Datasets: support os.PathLike (#2273)

2024-09-10 17:27:04 +02:00 · 2024-09-10 17:27:04 +02:00 · 891f192637
--- a/tests/datasets/test_geo.py
+++ b/tests/datasets/test_geo.py
@ -38,7 +38,7 @@ class CustomGeoDataset(GeoDataset):
        bounds: BoundingBox = BoundingBox(0, 1, 2, 3, 4, 5),
        crs: CRS = CRS.from_epsg(4087),
        res: float = 1,
-        paths: str | Path | Iterable[str | Path] | None = None,
+        paths: str | os.PathLike[str] | Iterable[str | os.PathLike[str]] | None = None,
    ) -> None:
        super().__init__()
        self.index.insert(0, tuple(bounds))
--- a/torchgeo/datasets/agb_live_woody_density.py
+++ b/torchgeo/datasets/agb_live_woody_density.py
@ -5,7 +5,6 @@

 import json
 import os
-import pathlib
 from collections.abc import Callable, Iterable
 from typing import Any

@ -106,7 +105,7 @@ class AbovegroundLiveWoodyBiomassDensity(RasterDataset):

    def _download(self) -> None:
        """Download the dataset."""
-        assert isinstance(self.paths, str | pathlib.Path)
+        assert isinstance(self.paths, str | os.PathLike)
        download_url(self.url, self.paths, self.base_filename)

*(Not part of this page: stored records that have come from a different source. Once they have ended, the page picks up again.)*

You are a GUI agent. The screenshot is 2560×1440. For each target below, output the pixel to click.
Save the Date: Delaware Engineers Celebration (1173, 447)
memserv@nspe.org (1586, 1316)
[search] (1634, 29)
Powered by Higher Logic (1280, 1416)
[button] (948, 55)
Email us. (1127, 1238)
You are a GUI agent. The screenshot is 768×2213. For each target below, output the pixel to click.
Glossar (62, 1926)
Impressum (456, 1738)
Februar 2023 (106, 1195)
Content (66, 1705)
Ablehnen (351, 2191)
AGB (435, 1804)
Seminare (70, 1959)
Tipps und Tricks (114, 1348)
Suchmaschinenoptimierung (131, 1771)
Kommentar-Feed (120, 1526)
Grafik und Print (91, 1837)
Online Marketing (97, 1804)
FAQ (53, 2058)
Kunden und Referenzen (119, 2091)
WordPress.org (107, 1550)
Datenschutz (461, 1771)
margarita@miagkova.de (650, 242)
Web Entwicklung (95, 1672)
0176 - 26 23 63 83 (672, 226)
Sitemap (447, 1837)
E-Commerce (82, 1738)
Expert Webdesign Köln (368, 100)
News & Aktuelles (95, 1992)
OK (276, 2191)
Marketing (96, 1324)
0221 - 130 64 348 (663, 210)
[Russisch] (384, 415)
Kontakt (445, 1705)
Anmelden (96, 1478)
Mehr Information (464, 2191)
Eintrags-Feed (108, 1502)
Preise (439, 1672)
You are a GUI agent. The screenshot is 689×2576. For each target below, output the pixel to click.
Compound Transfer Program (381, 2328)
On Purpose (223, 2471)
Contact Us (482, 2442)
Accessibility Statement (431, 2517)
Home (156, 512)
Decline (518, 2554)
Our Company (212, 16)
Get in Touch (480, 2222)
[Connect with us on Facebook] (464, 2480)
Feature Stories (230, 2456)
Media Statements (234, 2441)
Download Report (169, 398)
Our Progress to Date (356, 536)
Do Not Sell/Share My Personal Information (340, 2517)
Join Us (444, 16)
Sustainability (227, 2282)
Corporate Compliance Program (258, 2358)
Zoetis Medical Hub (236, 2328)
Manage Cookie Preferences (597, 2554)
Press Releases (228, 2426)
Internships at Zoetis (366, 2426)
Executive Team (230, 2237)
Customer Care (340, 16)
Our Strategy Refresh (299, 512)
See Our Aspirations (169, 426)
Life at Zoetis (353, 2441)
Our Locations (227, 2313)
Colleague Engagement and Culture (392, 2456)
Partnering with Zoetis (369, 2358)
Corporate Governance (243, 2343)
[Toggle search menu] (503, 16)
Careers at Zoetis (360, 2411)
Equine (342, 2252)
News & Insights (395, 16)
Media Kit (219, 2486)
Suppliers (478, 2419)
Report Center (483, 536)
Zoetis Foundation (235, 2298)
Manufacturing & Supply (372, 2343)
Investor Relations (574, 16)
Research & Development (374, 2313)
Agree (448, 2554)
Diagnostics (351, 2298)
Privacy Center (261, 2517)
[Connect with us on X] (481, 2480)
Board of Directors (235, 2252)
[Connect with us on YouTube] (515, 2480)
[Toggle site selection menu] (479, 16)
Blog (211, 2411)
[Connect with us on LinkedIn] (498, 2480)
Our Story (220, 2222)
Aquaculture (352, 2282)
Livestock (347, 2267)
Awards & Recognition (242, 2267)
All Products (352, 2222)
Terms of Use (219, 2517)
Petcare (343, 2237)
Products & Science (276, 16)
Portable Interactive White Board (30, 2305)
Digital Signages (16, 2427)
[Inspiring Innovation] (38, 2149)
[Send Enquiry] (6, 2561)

        with open(os.path.join(self.paths, self.base_filename)) as f:
--- a/torchgeo/datasets/agrifieldnet.py
+++ b/torchgeo/datasets/agrifieldnet.py
@ -4,7 +4,6 @@
 """AgriFieldNet India Challenge dataset."""

 import os
-import pathlib
 import re
 from collections.abc import Callable, Iterable, Sequence
 from typing import Any, ClassVar, cast
@ -181,10 +180,10 @@ class AgriFieldNet(RasterDataset):
        Returns:
            data, label, and field ids at that index
        """
-        assert isinstance(self.paths, str | pathlib.Path)
+        assert isinstance(self.paths, str | os.PathLike)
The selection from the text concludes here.